The announcement comes as a historic cold wave grinds across the United States and Canada, leaving pipes burst from Minneapolis to Mobile and reminding Americans that their existing grid, the one that has existed for a century, still cannot handle a Tuesday in January. Texas, which will host the Stargate flagship, last experienced a cold snap that killed 246 people when the grid failed in 2021. The state has since addressed the problem by asking nicely.

Environmental groups expressed what one spokesperson called “the usual concerns, which, as usual, will be ignored.” The Sierra Club noted that Stargate’s projected water withdrawals in drought-stricken West Texas would rival those of the region’s agricultural sector, and that the promised switch to “advanced cooling” is industry shorthand for “the same cooling, but we called it advanced.”

Altman, for his part, has argued that the energy demands of AI will be offset by AI itself, which will eventually discover cleaner forms of energy. This is the technological equivalent of borrowing money from your parents to bet on a horse that you insist will, upon winning, pay your parents back. The horse, in this metaphor, is also writing your college essays.

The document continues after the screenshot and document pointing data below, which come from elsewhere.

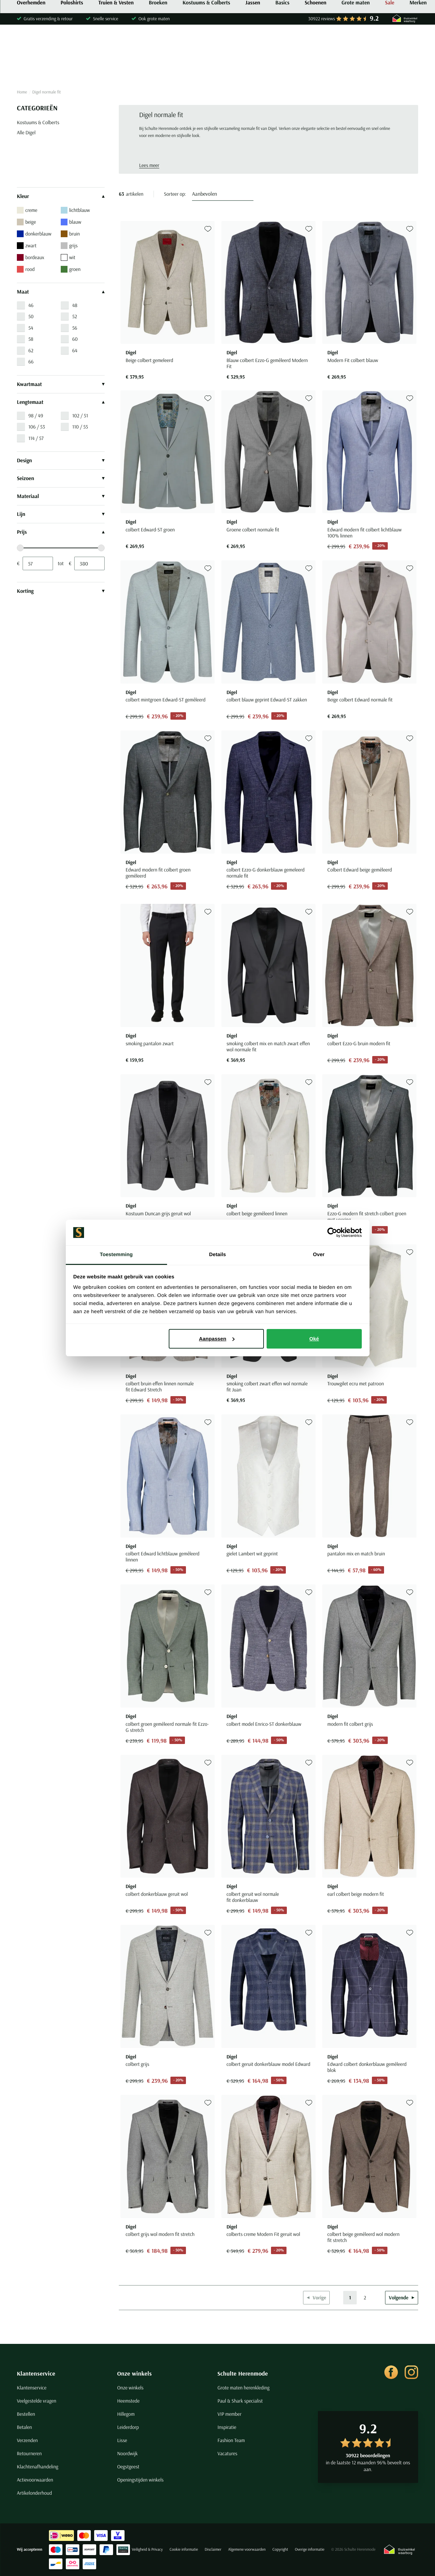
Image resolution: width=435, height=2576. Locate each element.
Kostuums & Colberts (206, 68)
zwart (26, 245)
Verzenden (27, 2440)
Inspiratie (226, 2427)
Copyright (280, 2549)
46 (30, 305)
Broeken (158, 68)
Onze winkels (134, 2373)
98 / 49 (35, 415)
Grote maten (356, 68)
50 (30, 316)
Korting (61, 591)
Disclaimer (213, 2549)
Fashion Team (231, 2440)
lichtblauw (75, 210)
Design (61, 460)
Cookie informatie (183, 2549)
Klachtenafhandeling (37, 2466)
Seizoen (61, 478)
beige (26, 222)
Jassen (252, 68)
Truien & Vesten (116, 68)
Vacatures (227, 2453)
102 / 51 (80, 415)
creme (27, 210)
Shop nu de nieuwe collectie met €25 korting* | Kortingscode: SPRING (217, 6)
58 (30, 339)
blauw (71, 222)
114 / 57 (36, 438)
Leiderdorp (128, 2427)
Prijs (61, 532)
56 (74, 328)
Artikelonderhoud (34, 2493)
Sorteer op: (175, 194)
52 (74, 316)
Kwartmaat (61, 384)
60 (75, 339)
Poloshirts (72, 68)
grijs (69, 245)
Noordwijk (127, 2453)
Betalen (24, 2427)
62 (30, 350)
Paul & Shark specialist (240, 2401)
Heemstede (128, 2401)
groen (71, 269)
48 (74, 305)
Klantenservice (36, 2373)
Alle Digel (26, 132)
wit (68, 257)
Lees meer (149, 165)
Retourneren (29, 2453)
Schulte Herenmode (242, 2373)
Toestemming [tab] (116, 1254)
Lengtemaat (61, 402)
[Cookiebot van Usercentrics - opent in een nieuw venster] (332, 1232)
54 (30, 328)
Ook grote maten (154, 19)
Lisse (122, 2440)
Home (22, 92)
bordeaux (30, 257)
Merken (418, 68)
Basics (282, 68)
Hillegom (126, 2414)
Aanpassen (217, 1338)
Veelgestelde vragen (36, 2401)
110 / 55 (80, 426)
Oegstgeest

On Capitol Hill, Republicans hailed the announcement as proof of America’s renewed industrial vigor; Democrats hailed it as proof of the need to regulate a technology they have so far regulated by holding a hearing in which a 78-year-old senator asked ChatGPT whether it was sentient and accepted “no” as the final word on the matter. Both parties agreed the jobs would be great, though neither specified for whom. The Abilene site is projected to employ roughly 1,500 permanent workers, or about one job per $333 million of investment.

“I just want to know where the water’s coming from,” said Darlene Koopman, 63, who runs a cattle operation twelve miles east of the proposed site and who has been rationing irrigation since September. “They keep saying ‘advanced closed-loop something.’ I asked the man from Oracle if that meant they weren’t using the aquifer and he said it meant they were using less of the aquifer. So.”

Stargate is the latest entry in a growing genre of trillion-adjacent tech announcements staged as geopolitical theater: a CEO, a president, a number with too many zeros, and a promise that this time the transformative technology will be built here, using our power, on our soil, with benefits accruing to a holding company in the Cayman Islands. The DeepSeek panic rattling Silicon Valley this week — in which a Chinese startup appears to have matched OpenAI’s performance at a fraction of the compute — has only sharpened the administration’s appetite for spending more, faster, on bigger.

A reporter asked Altman at the press conference whether, given DeepSeek’s results, $500 billion was perhaps more compute than strictly necessary. Altman smiled the smile of a man who has raised money in every interest rate environment known to God, and said the question demonstrated a fundamental misunderstanding of scale.

The first Stargate buildings are expected to come online in late 2026. Somewhere in West Texas, a cow is already being asked to share.